Thanks so much for reading and for the luck! I just can't believe it went perfectly! ^_^


----------



## BreakingtheGirl (Nov 14, 2009)

Star Zero said:


> Meeting my online boyfriend was probably the bravest, most rewarding thing i've ever done.
> 
> Before he came over i was so scared, my heart was pounding in my stomach and i was pacing forward and back as i panted trying to catch my breath. We've talked for nearly 3 years, and i felt like Jesus was arriving in a white trailblazer...when he finally got here, the car sat in front of my house and i wondered if he was panicking as badly as i was right then!

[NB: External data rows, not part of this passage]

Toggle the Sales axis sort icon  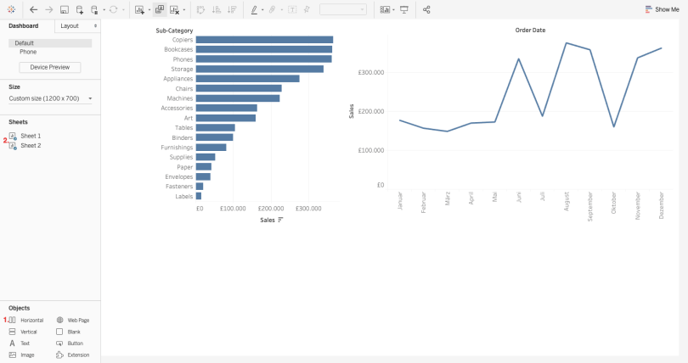point(281,220)

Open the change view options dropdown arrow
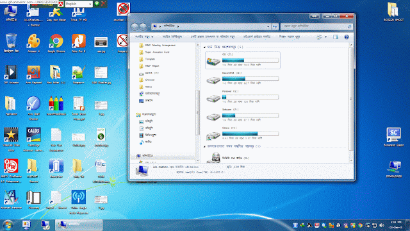[x=326, y=37]
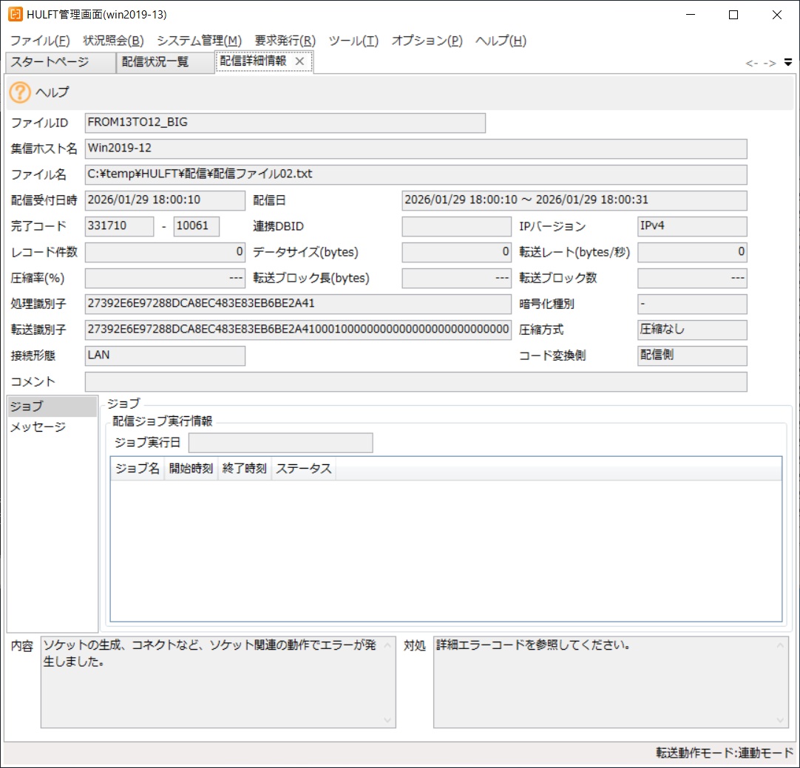Open the 要求発行(R) menu

(x=285, y=41)
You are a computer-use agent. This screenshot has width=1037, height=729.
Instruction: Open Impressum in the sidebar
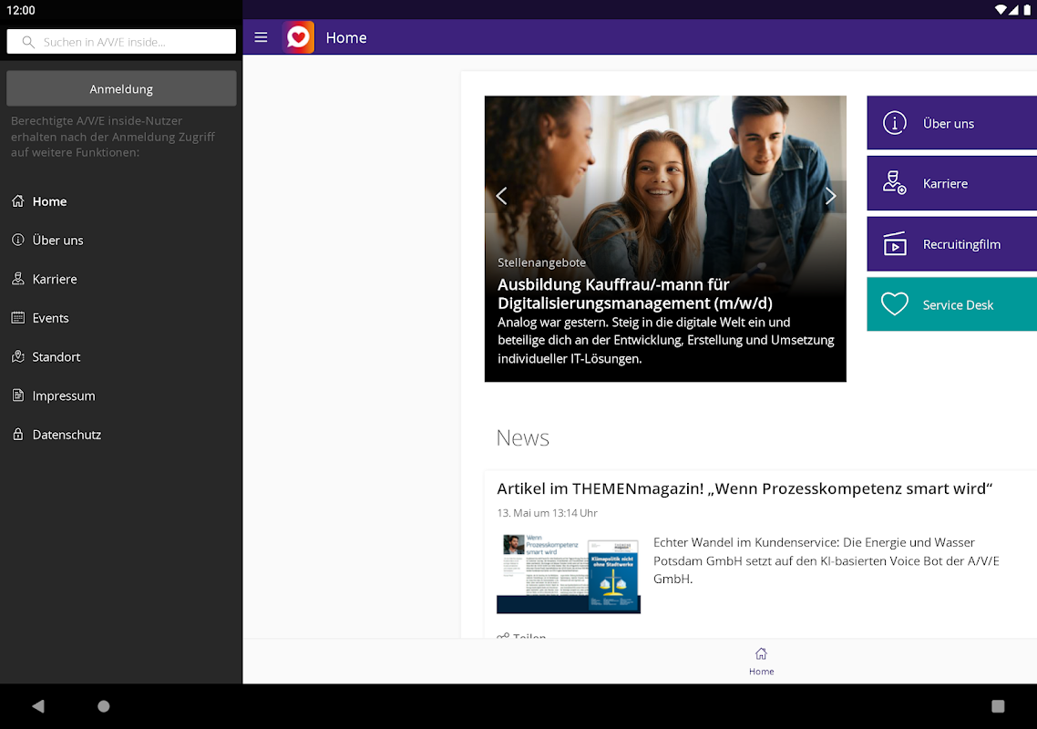click(x=63, y=396)
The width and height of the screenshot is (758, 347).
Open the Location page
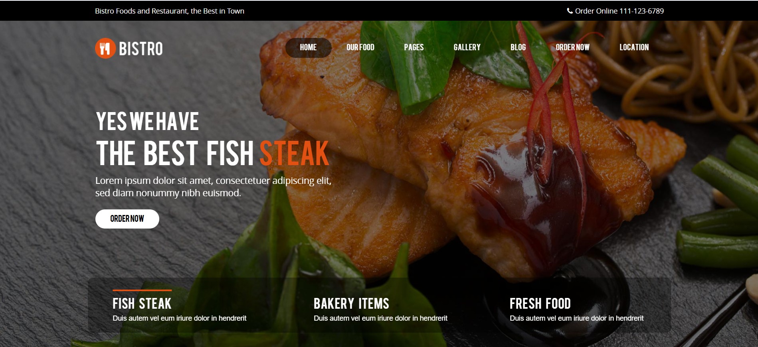tap(634, 47)
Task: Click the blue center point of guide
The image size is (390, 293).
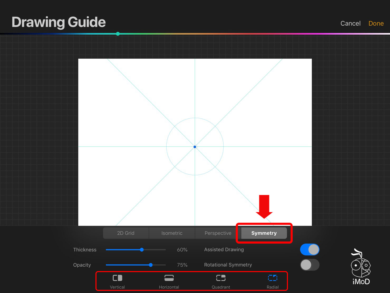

I couldn't take waiting any longer, so i ran out and leaped into a hug! From that point on i had a smile painted on my face the entire weekend. I didn't feel too much anxiety actually, i felt like we've seen each other somewhere before---must have been all those dreams. And it was just like one, i could never say i kissed anyone the day that we met until now, and i still feel like i'm floating!
> 
> While it was undoubtedly the scariest moment in my life, it was also the best weekend of the my life, and i am so happy i did it. Luckily too, he only lives 4 hours away, and the drive really wasn't long! People say that meeting online never works, but i can say different! Because it was worth the wait to me, and i can't wait to see him again. =]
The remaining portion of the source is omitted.